By He Na (China Daily)
Updated: 2009-09-28 09:26

China's new model of 'model workers'

As China entered the 1990s, more and more manual labor began to be replaced with machines. This was especially true after the promulgation of the Labor Law in 1994, which clearly prohibited unlimited overtime.

More importantly, entrepreneurs and managers with insight and courage began to play a more important role in China's switch from a planned to a market economy.

More than 340 entrepreneurs and managers were elected during the eighth National Model Worker Conference in 1989. In 1995, 2,873 people were elected as national model workers, among whom heads of enterprises numbered 409.

"It is not surprising that nowadays when you open the resumes of most of the entrepreneurs and managers of large-scale enterprises, they were all once elected as model workers," says You Zhenglin, associate professor of sociology at China University of Politics and Law.

"Few frontline workers get the honor now, because they have been left far behind by the intellectual group in creating wealth for the country," says You.

In a bid to balance the proportion of model workers from different fields, the State Council decided before the opening of the 1989 conference to guarantee that at least a third of the elected model workers would be frontline workers. It also revised and standardized the selection criteria for model workers.

In 2005, the model worker title was bestowed on basketball player Yao Ming and hurdler Liu Xiang, and Liu Yonghao, one of China's richest men then. The same year, the people's government of Dalian honored seven foreign managers working in the Dalian Development Zone with the title of model worker.

Today's model workers are not laborers in the traditional sense.

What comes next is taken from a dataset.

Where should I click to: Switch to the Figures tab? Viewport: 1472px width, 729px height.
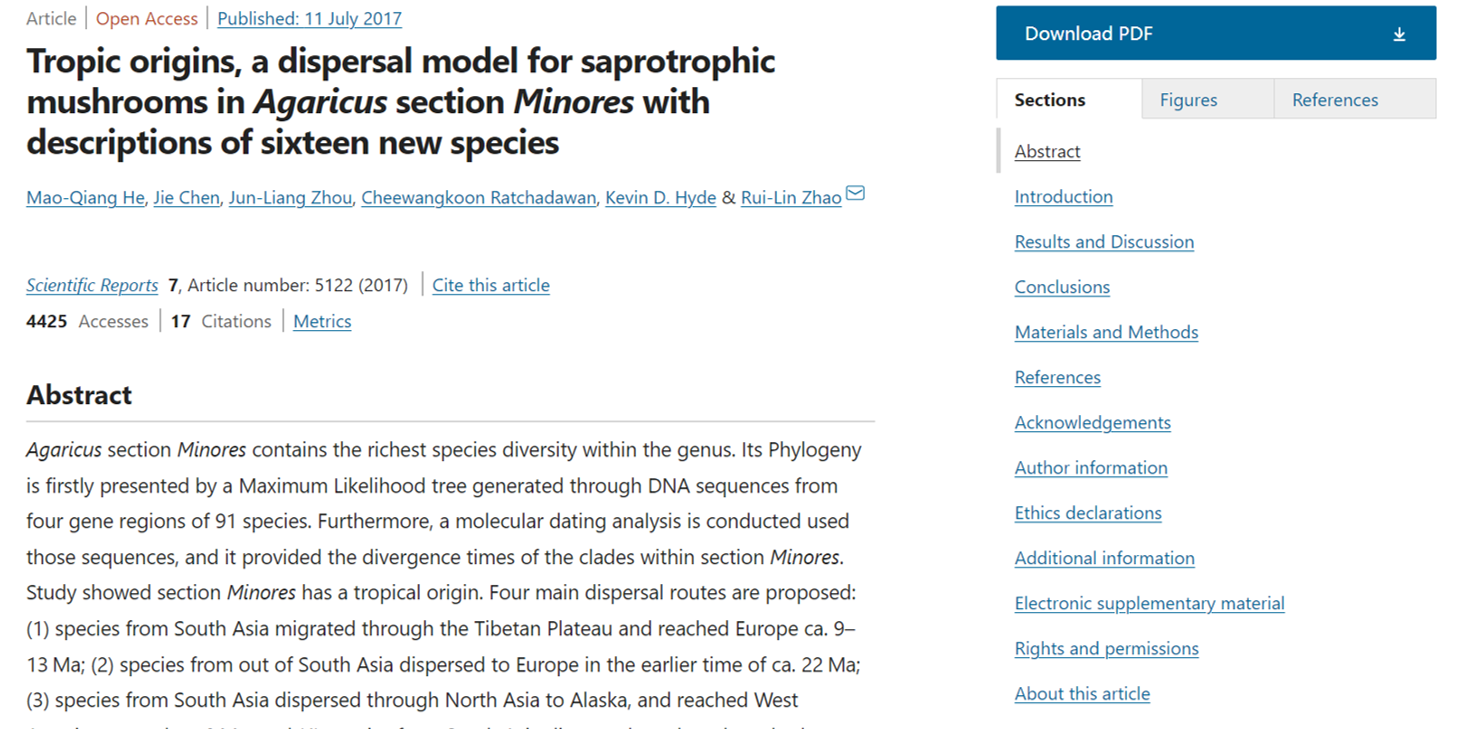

Those who work in air-conditioned rooms, frequent five-star hotels and drive luxury cars are also deemed entitled to the honor.

Dissatisfaction over the changing profile of model workers has sparked quite a heated debate on the Internet.

According to Professor Zhou Xiaozheng of Renmin University of China, it is a little strange to honor athletes as model workers. "We cannot take athletes as common people, for their success and achievements owe not only to their efforts, but also a lot to the physical quality they are born with," he says. "It is not easy for common people to follow their model."

Some online posters have even sarcastically suggested new selection criteria such as being good at flattery, able to win the hearts of leaders and being skilled at self-promotion.

But many continue to support the new breed of model workers, saying they don't necessarily have to imply meager incomes and low living standards.

"The assessment procedures to select model workers need to be revised, because today's society needs knowledgeable and skilled workers," says professor Zhou Yunlong, of Northeast China Institute of Electric Power Engineering.

"A model worker is one who excels in his field of work, reflecting the values most cherished by a society at a particular period in time.

"Although Yao is not a laborer, he works very hard and worked his way to win honors for the country. He truly is a model worker."